Provided records
= = = = = = =

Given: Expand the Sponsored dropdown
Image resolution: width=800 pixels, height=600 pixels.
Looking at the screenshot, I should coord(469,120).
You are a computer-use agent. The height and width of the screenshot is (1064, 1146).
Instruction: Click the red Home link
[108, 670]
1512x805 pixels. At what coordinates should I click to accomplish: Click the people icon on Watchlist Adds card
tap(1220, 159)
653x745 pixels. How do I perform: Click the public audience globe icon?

= = = = = = =

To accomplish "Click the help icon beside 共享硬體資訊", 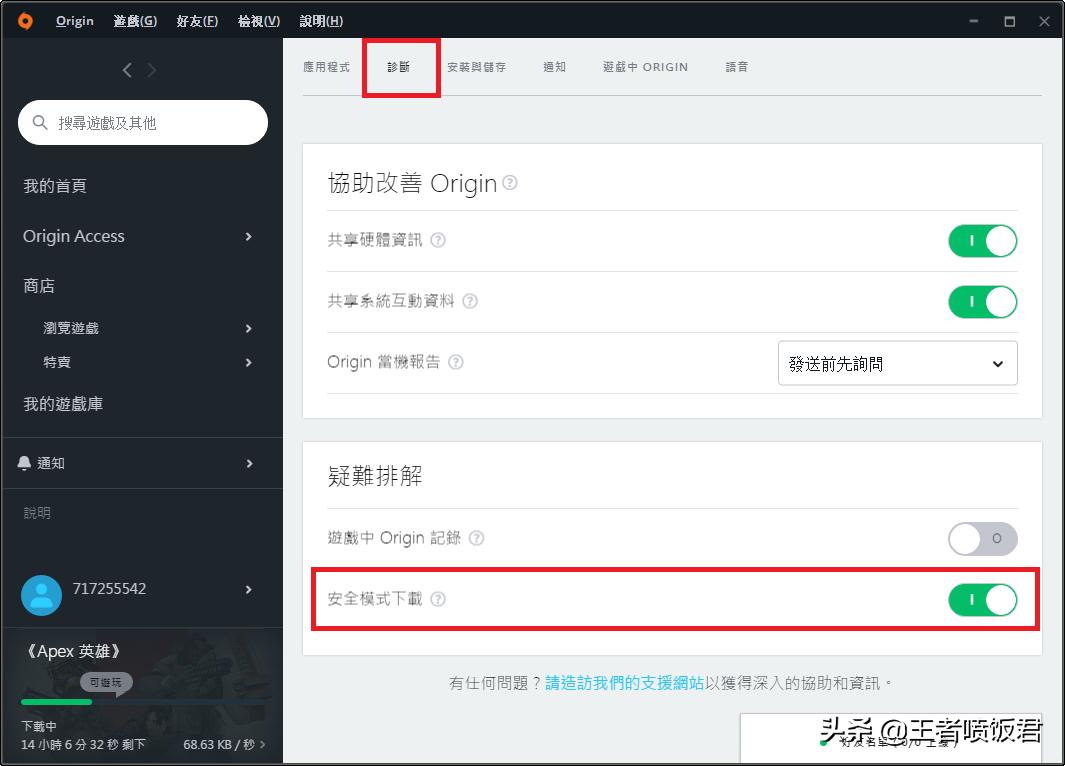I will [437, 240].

= = = = = = =

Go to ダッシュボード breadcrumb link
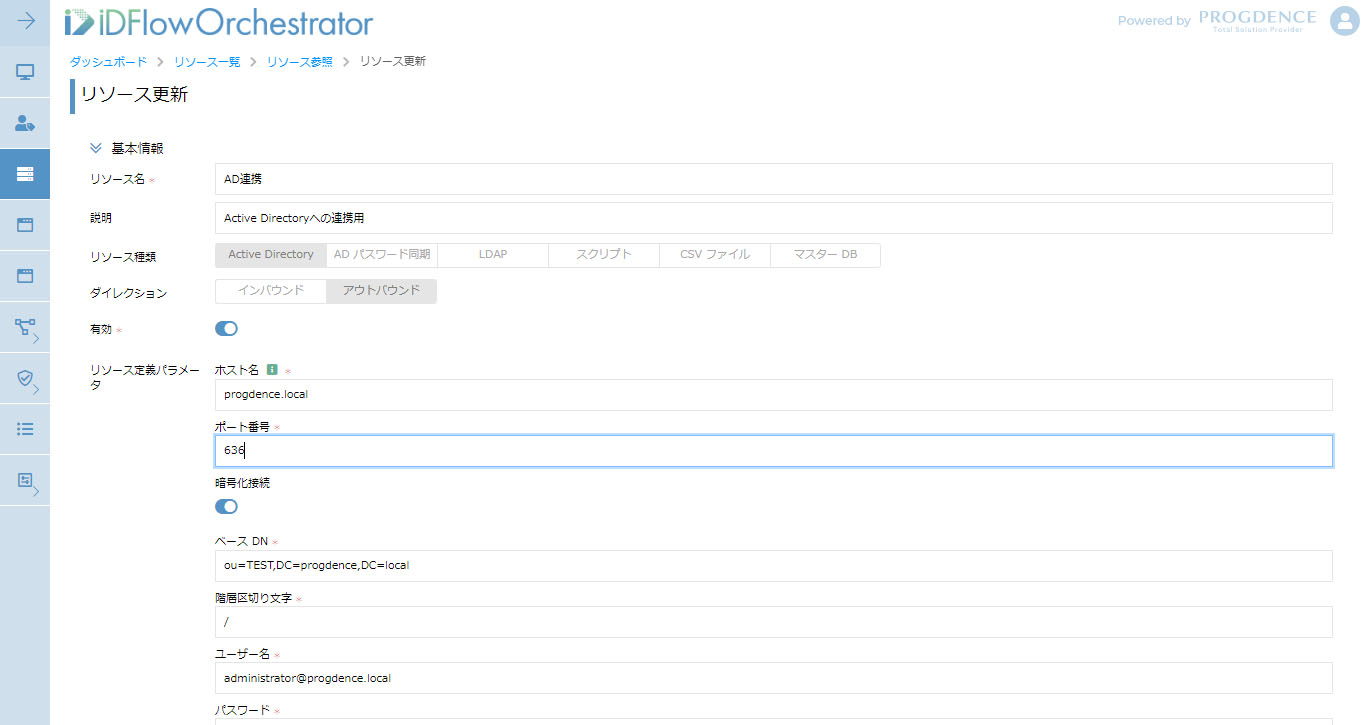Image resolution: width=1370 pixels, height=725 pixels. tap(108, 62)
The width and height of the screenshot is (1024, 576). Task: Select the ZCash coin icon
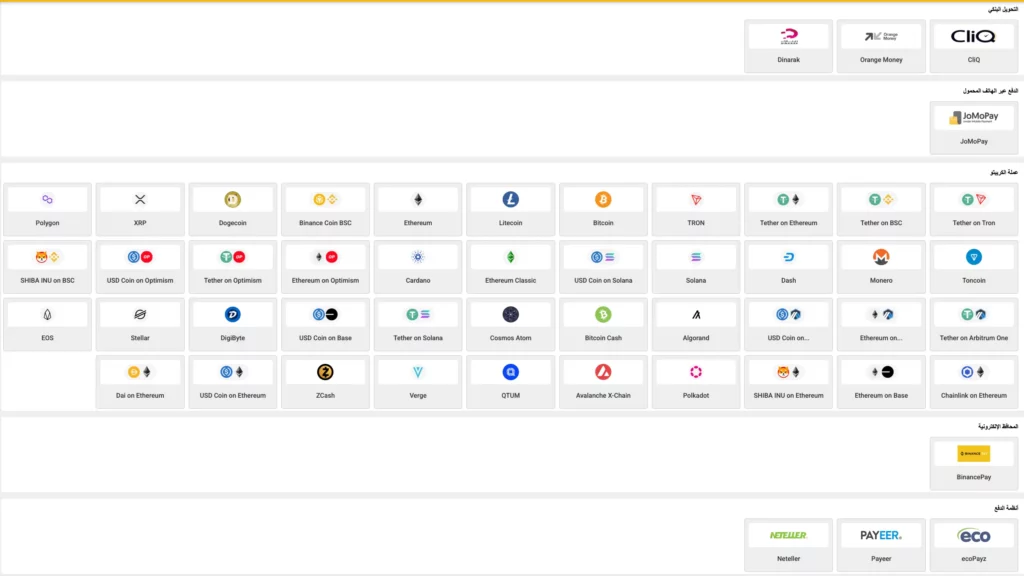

= = = = = = =

Exercise goal
Using the entries above, output exactly the lines between the line holding "Given: Expand the Sponsored dropdown" and the line holding "653x745 pixels. How", end lines included, and nothing more.

Result of the task
Given: Expand the Sponsored dropdown
Image resolution: width=800 pixels, height=600 pixels.
Looking at the screenshot, I should coord(469,120).
You are a computer-use agent. The height and width of the screenshot is (1064, 1146).
Instruction: Click the red Home link
[108, 670]
1512x805 pixels. At what coordinates should I click to accomplish: Click the people icon on Watchlist Adds card
tap(1220, 159)
653x745 pixels. How do I perform: Click the public audience globe icon?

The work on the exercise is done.